*** Data for processing ***
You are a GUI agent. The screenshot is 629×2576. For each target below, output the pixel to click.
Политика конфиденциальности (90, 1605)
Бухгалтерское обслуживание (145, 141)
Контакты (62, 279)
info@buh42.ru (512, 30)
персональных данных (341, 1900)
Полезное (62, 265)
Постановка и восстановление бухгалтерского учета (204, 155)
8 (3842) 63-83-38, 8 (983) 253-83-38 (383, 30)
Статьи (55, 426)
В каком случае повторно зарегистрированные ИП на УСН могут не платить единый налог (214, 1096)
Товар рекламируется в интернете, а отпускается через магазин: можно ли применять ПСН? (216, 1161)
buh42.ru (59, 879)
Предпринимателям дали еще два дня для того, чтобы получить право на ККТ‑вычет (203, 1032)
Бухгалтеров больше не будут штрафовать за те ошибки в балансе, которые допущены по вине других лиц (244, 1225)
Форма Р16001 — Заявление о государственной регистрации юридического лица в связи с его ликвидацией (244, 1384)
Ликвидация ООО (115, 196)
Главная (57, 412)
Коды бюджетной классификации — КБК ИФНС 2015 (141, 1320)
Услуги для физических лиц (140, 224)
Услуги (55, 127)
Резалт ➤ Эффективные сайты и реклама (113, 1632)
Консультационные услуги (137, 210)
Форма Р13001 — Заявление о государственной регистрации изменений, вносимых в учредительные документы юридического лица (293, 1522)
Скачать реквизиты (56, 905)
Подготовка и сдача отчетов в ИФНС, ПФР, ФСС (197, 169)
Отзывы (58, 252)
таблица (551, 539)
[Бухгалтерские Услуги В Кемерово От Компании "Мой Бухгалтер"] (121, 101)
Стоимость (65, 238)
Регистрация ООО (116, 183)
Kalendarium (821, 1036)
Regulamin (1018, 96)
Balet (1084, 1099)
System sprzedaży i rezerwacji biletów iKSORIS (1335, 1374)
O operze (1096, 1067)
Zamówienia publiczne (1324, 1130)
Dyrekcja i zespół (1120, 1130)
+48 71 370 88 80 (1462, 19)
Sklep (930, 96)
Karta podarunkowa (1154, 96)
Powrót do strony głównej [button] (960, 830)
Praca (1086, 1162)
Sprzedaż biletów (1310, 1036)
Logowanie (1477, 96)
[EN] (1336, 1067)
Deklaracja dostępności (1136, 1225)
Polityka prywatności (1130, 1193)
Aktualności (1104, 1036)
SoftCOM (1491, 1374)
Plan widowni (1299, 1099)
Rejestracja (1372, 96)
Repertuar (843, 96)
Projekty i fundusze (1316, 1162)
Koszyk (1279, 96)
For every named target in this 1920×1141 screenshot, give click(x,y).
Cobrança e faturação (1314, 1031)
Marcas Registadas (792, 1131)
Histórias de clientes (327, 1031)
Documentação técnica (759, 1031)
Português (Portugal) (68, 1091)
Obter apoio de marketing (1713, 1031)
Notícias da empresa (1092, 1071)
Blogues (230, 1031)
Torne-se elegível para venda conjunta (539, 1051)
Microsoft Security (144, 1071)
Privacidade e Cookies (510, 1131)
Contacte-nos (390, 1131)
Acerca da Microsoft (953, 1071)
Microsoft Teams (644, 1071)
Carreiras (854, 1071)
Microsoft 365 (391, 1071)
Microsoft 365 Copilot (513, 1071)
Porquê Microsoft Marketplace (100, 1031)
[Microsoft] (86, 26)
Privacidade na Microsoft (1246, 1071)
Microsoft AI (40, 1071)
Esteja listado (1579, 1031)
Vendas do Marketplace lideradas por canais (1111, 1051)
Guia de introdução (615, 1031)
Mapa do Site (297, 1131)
*** End of Data for processing ***
For this task, write out exactly the lines of the entries above, starting at the line with "Стоимость (65, 238)" and ending at the line with "Karta podarunkowa (1154, 96)", both included, and no others.

Стоимость (65, 238)
Регистрация ООО (116, 183)
Kalendarium (821, 1036)
Regulamin (1018, 96)
Balet (1084, 1099)
System sprzedaży i rezerwacji biletów iKSORIS (1335, 1374)
O operze (1096, 1067)
Zamówienia publiczne (1324, 1130)
Dyrekcja i zespół (1120, 1130)
+48 71 370 88 80 (1462, 19)
Sklep (930, 96)
Karta podarunkowa (1154, 96)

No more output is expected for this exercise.